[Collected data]
□ □ □ □ □ □ □

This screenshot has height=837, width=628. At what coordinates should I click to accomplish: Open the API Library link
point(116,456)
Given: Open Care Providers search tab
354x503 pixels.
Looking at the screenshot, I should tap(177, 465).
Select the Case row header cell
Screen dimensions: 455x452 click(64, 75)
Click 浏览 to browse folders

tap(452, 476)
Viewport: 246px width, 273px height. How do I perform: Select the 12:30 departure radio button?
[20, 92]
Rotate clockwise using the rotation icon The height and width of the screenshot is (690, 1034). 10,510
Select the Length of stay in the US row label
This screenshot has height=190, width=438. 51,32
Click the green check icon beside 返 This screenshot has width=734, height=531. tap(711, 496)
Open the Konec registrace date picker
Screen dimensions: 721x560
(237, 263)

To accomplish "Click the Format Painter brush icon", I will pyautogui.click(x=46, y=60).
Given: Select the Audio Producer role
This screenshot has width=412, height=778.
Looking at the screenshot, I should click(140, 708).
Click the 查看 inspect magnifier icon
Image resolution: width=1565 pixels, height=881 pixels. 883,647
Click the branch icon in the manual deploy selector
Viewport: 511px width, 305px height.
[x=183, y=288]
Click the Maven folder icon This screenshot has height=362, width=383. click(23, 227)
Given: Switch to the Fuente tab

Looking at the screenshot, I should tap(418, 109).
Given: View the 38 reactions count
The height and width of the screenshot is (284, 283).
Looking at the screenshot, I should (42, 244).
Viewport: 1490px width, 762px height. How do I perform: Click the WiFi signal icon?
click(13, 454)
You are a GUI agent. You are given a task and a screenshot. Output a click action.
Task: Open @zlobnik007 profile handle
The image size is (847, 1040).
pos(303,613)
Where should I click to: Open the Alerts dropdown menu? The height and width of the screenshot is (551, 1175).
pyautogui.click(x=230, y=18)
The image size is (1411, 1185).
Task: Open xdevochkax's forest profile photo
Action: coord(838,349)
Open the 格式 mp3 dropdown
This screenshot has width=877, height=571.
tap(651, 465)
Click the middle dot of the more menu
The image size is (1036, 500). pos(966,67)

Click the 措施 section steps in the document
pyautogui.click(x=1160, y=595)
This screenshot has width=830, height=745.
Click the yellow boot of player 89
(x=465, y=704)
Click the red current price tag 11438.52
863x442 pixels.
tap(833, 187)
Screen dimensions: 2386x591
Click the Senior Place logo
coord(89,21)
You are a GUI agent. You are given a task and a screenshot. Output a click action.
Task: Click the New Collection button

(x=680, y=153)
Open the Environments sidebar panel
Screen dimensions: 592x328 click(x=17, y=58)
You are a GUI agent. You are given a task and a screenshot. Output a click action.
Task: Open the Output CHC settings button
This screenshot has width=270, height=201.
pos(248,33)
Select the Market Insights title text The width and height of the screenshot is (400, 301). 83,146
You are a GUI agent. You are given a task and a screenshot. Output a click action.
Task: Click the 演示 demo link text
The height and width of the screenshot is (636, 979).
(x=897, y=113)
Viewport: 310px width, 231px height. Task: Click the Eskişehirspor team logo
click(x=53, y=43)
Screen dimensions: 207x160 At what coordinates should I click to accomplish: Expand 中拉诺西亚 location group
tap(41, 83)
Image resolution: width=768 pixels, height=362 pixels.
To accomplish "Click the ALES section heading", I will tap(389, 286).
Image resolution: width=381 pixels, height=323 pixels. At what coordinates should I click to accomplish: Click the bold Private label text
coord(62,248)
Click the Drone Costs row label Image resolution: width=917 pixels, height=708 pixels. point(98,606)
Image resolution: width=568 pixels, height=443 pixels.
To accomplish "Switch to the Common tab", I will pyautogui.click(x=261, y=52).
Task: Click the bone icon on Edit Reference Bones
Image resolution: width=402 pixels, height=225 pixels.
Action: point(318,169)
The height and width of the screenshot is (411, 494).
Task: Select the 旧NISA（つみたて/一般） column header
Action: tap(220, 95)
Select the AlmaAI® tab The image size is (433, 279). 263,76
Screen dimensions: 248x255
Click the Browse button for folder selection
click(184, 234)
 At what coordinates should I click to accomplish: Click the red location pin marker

□ □ □ □ □ □ □

(Assigned task)
Please transcribe all of the entries precisely.

(Reply to the task)
This screenshot has height=837, width=628. At what coordinates should I click to accomplish: Open the API Library link
point(116,456)
Given: Open Care Providers search tab
354x503 pixels.
Looking at the screenshot, I should tap(177, 465).
Select the Case row header cell
Screen dimensions: 455x452 click(64, 75)
Click 浏览 to browse folders

tap(452, 476)
Viewport: 246px width, 273px height. How do I perform: Select the 12:30 departure radio button?
[20, 92]
Rotate clockwise using the rotation icon The height and width of the screenshot is (690, 1034). 10,510
Select the Length of stay in the US row label
This screenshot has height=190, width=438. 51,32
Click the green check icon beside 返 This screenshot has width=734, height=531. tap(711, 496)
Open the Konec registrace date picker
Screen dimensions: 721x560
(237, 263)

To accomplish "Click the Format Painter brush icon", I will pyautogui.click(x=46, y=60).
Given: Select the Audio Producer role
This screenshot has width=412, height=778.
Looking at the screenshot, I should click(140, 708).
Click the 查看 inspect magnifier icon
Image resolution: width=1565 pixels, height=881 pixels. 883,647
Click the branch icon in the manual deploy selector
Viewport: 511px width, 305px height.
[x=183, y=288]
Click the Maven folder icon This screenshot has height=362, width=383. click(23, 227)
Given: Switch to the Fuente tab

Looking at the screenshot, I should tap(418, 109).
Given: View the 38 reactions count
The height and width of the screenshot is (284, 283).
Looking at the screenshot, I should (42, 244).
Viewport: 1490px width, 762px height. How do I perform: Click the WiFi signal icon?
click(13, 454)
You are a GUI agent. You are given a task and a screenshot. Output a click action.
Task: Open @zlobnik007 profile handle
The image size is (847, 1040).
pos(303,613)
Where should I click to: Open the Alerts dropdown menu? The height and width of the screenshot is (551, 1175).
pyautogui.click(x=230, y=18)
The image size is (1411, 1185).
Task: Open xdevochkax's forest profile photo
Action: coord(838,349)
Open the 格式 mp3 dropdown
This screenshot has width=877, height=571.
tap(651, 465)
Click the middle dot of the more menu
The image size is (1036, 500). pos(966,67)

Click the 措施 section steps in the document
pyautogui.click(x=1160, y=595)
This screenshot has width=830, height=745.
Click the yellow boot of player 89
(x=465, y=704)
Click the red current price tag 11438.52
863x442 pixels.
tap(833, 187)
Screen dimensions: 2386x591
Click the Senior Place logo
coord(89,21)
You are a GUI agent. You are given a task and a screenshot. Output a click action.
Task: Click the New Collection button

(x=680, y=153)
Open the Environments sidebar panel
Screen dimensions: 592x328 click(x=17, y=58)
You are a GUI agent. You are given a task and a screenshot. Output a click action.
Task: Open the Output CHC settings button
This screenshot has width=270, height=201.
pos(248,33)
Select the Market Insights title text The width and height of the screenshot is (400, 301). 83,146
You are a GUI agent. You are given a task and a screenshot. Output a click action.
Task: Click the 演示 demo link text
The height and width of the screenshot is (636, 979).
(x=897, y=113)
Viewport: 310px width, 231px height. Task: Click the Eskişehirspor team logo
click(x=53, y=43)
Screen dimensions: 207x160 At what coordinates should I click to accomplish: Expand 中拉诺西亚 location group
tap(41, 83)
Image resolution: width=768 pixels, height=362 pixels.
To accomplish "Click the ALES section heading", I will tap(389, 286).
Image resolution: width=381 pixels, height=323 pixels. At what coordinates should I click to accomplish: Click the bold Private label text
coord(62,248)
Click the Drone Costs row label Image resolution: width=917 pixels, height=708 pixels. point(98,606)
Image resolution: width=568 pixels, height=443 pixels.
To accomplish "Switch to the Common tab", I will pyautogui.click(x=261, y=52).
Task: Click the bone icon on Edit Reference Bones
Image resolution: width=402 pixels, height=225 pixels.
Action: point(318,169)
The height and width of the screenshot is (411, 494).
Task: Select the 旧NISA（つみたて/一般） column header
Action: tap(220, 95)
Select the AlmaAI® tab The image size is (433, 279). 263,76
Screen dimensions: 248x255
Click the Browse button for folder selection
click(184, 234)
 At what coordinates should I click to accomplish: Click the red location pin marker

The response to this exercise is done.